Table 2 Research motivation distribution in urban planning and safety AI studies (N = 1123)

Full size table

Algorithm selection criteria analysis reveals a distinct hierarchy in researchers’ priorities (Fig. 2b): technical novelty (59.0%), algorithmic performance (48.7%), computational efficiency (51.3%), ease of implementation (10.3%), domain-specific applicability (12.8%), and geographical generalizability (5.1%). This distribution demonstrates a clear preference for technical metrics over practical relevance in urban planning applications. Rigorous domain validation analysis reveals significant gaps in verification practices. Only 12.8% of studies conduct meaningful domain-specific verification. More critically, comprehensive multi-method validation is completely absent (0.0%). Geographical generalizability represents another critical gap. This factor is essential for urban planning algorithms intended for diverse global contexts, yet remains minimally addressed. Only 5.1% of studies conduct rigorous cross-city validation, while 97.4% fail to address cultural adaptability.

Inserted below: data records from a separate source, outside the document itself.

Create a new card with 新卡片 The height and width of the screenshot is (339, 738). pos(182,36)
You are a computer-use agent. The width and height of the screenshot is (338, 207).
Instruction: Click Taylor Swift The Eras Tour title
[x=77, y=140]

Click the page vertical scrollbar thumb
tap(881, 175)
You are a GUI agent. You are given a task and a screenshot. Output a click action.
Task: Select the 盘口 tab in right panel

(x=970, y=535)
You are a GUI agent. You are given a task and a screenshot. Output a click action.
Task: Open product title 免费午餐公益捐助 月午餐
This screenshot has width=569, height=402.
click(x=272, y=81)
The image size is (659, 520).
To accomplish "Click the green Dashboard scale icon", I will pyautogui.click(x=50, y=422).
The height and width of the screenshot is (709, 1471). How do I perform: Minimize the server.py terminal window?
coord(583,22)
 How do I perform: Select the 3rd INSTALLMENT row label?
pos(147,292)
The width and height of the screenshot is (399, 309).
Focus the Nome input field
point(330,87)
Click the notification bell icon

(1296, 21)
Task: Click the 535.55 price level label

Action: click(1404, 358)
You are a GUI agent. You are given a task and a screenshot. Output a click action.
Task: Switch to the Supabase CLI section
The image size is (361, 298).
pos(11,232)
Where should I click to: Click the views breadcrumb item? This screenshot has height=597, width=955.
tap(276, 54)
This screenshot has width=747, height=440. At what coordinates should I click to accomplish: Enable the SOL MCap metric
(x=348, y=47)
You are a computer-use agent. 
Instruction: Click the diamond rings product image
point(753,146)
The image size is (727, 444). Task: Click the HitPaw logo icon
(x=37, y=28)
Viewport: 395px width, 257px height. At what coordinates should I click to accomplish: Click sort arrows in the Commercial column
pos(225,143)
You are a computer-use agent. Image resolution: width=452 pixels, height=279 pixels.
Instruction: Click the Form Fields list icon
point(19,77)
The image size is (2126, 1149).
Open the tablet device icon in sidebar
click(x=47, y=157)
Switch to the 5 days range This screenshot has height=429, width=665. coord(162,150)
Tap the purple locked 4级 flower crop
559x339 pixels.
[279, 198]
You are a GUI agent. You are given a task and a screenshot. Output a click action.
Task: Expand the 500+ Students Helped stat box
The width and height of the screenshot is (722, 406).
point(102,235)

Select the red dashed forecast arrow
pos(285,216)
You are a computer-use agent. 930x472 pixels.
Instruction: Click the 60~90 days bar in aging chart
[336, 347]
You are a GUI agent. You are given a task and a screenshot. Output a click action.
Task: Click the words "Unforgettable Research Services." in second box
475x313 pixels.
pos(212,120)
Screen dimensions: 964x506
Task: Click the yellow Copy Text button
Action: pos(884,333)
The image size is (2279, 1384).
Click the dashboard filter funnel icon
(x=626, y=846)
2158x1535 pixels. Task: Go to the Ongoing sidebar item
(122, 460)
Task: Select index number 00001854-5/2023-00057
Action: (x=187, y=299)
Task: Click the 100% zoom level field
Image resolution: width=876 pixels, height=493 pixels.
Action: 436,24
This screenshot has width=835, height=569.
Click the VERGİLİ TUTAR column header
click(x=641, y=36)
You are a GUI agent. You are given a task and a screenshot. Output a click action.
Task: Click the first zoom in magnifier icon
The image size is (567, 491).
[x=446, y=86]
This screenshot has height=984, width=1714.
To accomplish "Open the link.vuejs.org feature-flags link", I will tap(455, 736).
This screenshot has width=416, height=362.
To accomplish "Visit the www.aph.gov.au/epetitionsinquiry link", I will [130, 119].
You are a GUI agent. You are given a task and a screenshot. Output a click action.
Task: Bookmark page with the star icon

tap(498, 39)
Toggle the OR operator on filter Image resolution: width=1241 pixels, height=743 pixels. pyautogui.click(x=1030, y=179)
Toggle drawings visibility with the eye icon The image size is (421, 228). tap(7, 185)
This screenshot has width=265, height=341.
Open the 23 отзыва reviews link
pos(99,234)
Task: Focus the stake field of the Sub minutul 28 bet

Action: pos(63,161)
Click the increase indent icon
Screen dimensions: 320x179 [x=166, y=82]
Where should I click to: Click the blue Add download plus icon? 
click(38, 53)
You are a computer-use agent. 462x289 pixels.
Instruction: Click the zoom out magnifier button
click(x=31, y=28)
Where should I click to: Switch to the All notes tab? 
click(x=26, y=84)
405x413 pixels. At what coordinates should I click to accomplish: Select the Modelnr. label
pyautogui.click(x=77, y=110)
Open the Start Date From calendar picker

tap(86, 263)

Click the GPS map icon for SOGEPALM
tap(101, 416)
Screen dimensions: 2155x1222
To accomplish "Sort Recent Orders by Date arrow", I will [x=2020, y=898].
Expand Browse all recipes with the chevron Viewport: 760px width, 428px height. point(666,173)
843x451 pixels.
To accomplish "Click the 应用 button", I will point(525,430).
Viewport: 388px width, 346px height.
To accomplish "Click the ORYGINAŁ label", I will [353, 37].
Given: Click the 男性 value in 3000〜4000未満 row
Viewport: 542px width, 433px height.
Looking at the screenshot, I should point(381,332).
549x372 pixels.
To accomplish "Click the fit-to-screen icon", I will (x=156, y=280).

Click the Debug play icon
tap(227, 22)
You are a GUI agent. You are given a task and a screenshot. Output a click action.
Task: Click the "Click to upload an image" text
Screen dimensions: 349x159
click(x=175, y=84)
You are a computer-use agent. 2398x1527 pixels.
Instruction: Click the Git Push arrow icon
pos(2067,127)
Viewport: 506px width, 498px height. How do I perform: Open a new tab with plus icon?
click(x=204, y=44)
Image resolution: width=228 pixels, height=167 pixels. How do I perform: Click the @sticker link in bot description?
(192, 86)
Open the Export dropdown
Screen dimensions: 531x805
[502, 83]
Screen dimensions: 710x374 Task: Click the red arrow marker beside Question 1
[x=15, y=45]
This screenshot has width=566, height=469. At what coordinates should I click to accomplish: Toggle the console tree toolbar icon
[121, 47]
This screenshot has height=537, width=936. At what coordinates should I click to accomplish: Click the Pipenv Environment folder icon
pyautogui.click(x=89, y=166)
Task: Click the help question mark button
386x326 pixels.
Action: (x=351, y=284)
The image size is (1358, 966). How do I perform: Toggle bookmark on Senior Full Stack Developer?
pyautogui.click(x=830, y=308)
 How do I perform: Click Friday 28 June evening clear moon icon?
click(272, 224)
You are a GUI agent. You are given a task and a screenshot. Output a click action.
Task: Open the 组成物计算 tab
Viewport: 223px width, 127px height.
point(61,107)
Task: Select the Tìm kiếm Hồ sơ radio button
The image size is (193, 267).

Validation of theoretical integration measurement

Our 1.16% finding captures explicit theoretical citations, but may not reflect the full extent of theoretical engagement. To evaluate this measurement’s validity and explore implicit theoretical foundations, we conducted a three-method validation protocol on a stratified subsample (n = 200, see Section “Validation of Theoretical Integration Measurement” and Supplementary Material 10). Automated classification using GPT-4-turbo to detect theoretical engagement from introduction sections achieved only 43.0% accuracy (86/200 correct; Cohen’s κ = 0.35) against expert coding. Among 114 misclassifications, primary errors included over-interpretation of technical descriptions (36 cases, 31.6%), missing implicit theoretical cues (32 cases, 28.1%), and surface citation misjudgment (29 cases, 25.4%). For example, the model classified Xiang et al.’s water resource management study⁴⁰ as “theory-driven” by misinterpreting sustainability terminology, while missing implicit travel behavior theory in Xin et al.’s mobility analysis⁴¹. This poor performance demonstrates why explicit citation criteria became necessary—automated semantic analysis cannot reliably detect domain-specific theoretical foundations at scale.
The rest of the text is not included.